* SUPPLIED RECORDS
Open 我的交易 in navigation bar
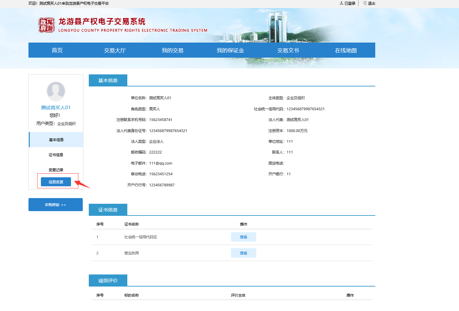Image resolution: width=459 pixels, height=311 pixels. [173, 50]
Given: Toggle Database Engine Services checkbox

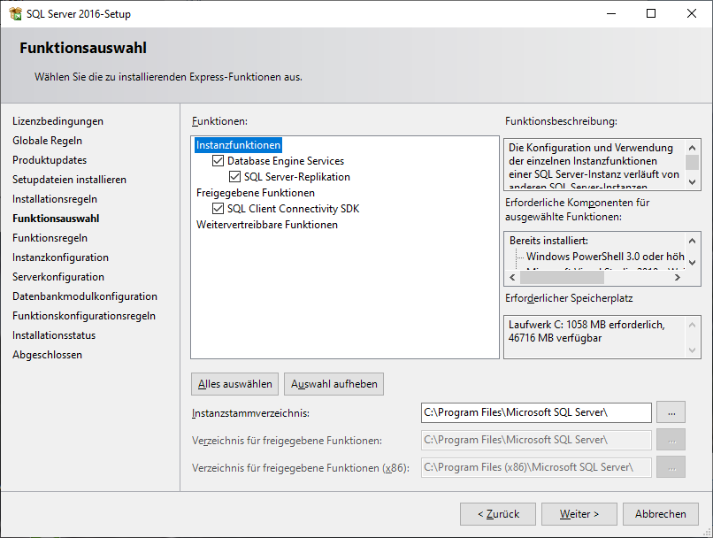Looking at the screenshot, I should click(219, 161).
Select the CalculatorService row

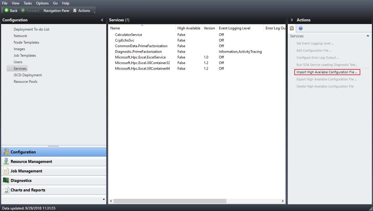128,34
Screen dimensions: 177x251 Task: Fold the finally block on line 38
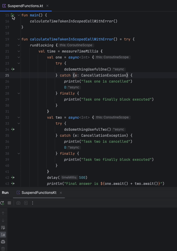tap(19, 153)
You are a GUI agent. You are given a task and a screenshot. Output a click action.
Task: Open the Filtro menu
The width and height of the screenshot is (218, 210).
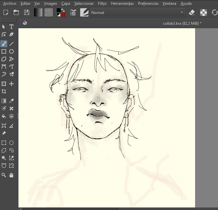(x=102, y=3)
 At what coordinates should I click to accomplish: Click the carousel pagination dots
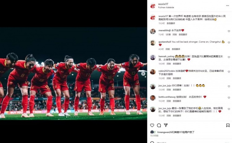(73, 117)
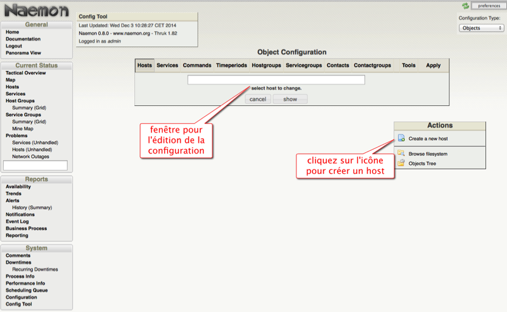The width and height of the screenshot is (507, 312).
Task: Open Tactical Overview in sidebar
Action: [25, 73]
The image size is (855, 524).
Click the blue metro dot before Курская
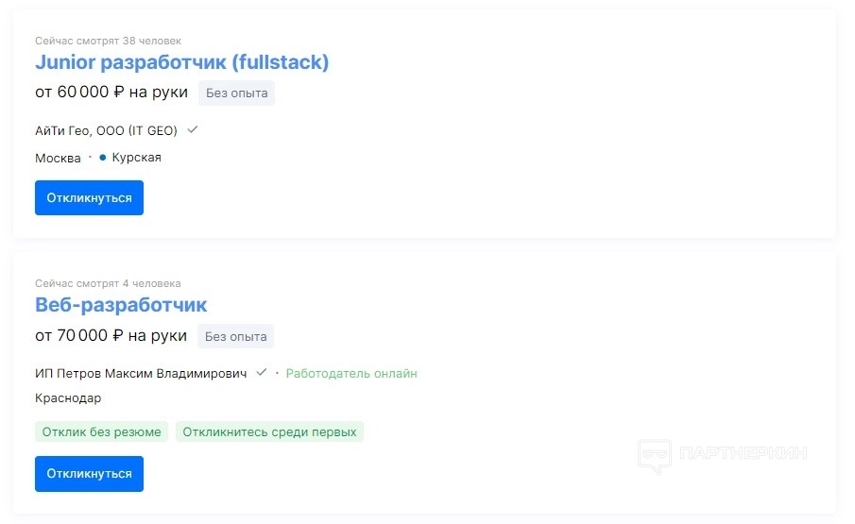point(103,158)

* EXERCISE DIRECTIONS
Where a picture appears in the records above, omit it, and transcribe exactly the stretch of lines from the one with "At what coordinates" through the one with "The image size is (855, 524).".

* ANSWER BELOW
 At what coordinates should I click to accomplish: Click the carousel pagination dots
(73, 117)
The width and height of the screenshot is (507, 312).
Task: Open Tactical Overview in sidebar
Action: [25, 73]
The image size is (855, 524).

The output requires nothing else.